提供文章 —
第八回/2007年 21世紀くすり俳句大賞第八回/2007年 21世紀くすり俳句大賞

【選評】

くすりは、いのちを輝かすためにあり、いのちは森羅万象を讃えるためにある。今日のように地球環境の危機がうんぬんされる時はなおさらだ。讃えることは滅びから救うことにつながらなければなるまいからだ。
くすりを媒介にいのちの営みの不思議を見つめる、ケロリンの富山めぐみ製薬「21世紀くすり俳句大賞」も第八回を迎えた。今回の応募作品は、前々回、前回に増して、いっそう力強さと繊細さを増したようだ。前回に引きつづき、上位のほとんどが新顔なのも、頼もしい限りだ。
大賞の江田三峰さん、町のそこここで一晩じゅう灯っているコンビニ。そこにまるで火を慕う蛾のように、どこからか集まってくる少年ら。彼らもひとりひとり、憧れと悩みとを持って生きているのだ、と、作者の眼差は限りなく優しい。

課題一覧 —
a) くすり俳句大賞の選評で、大賞を受けたのは誰か。
b) くすり俳句大賞の選評の続きを、最後の文の後から引き取って書け。

収集資料 —

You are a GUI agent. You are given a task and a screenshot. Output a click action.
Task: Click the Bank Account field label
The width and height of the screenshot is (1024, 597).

課題別の結果 —
a) 大賞を受けたのは江田三峰さんである。

b)
優秀賞は自分、母、父‥‥と身近なテーマが揃った。寺内定雄さん、誰にも起こされたくない春眠だが、いつまで眠っていても起こす人もいないのもかえって寂しいもの。山田れい子さん、臥せっている父はあるいは重篤な病状にあるのかもしれない。月光の一島というところに悲愴な存在感がある。村田一広さん、一転してなつかしいのは、母が灯せば母の色という、母の語の重畳にあろう。娘にとっての父、息子にとっての母、二つのありようについて考えさせられた。ケロリン社長賞の石田和子さん、晩学のノートに増えゆくとは作者自身のことか。学ぶ愉しさときびしさとが感慨ぶかい。
佳作、準佳作にも多彩な作品が並んだ。その根には多彩な生きかたがある、ということだ。今回も選者として生きる励ましを戴いた。

◎なお審査員の責任において部分的に添削した作があることを申し添えます。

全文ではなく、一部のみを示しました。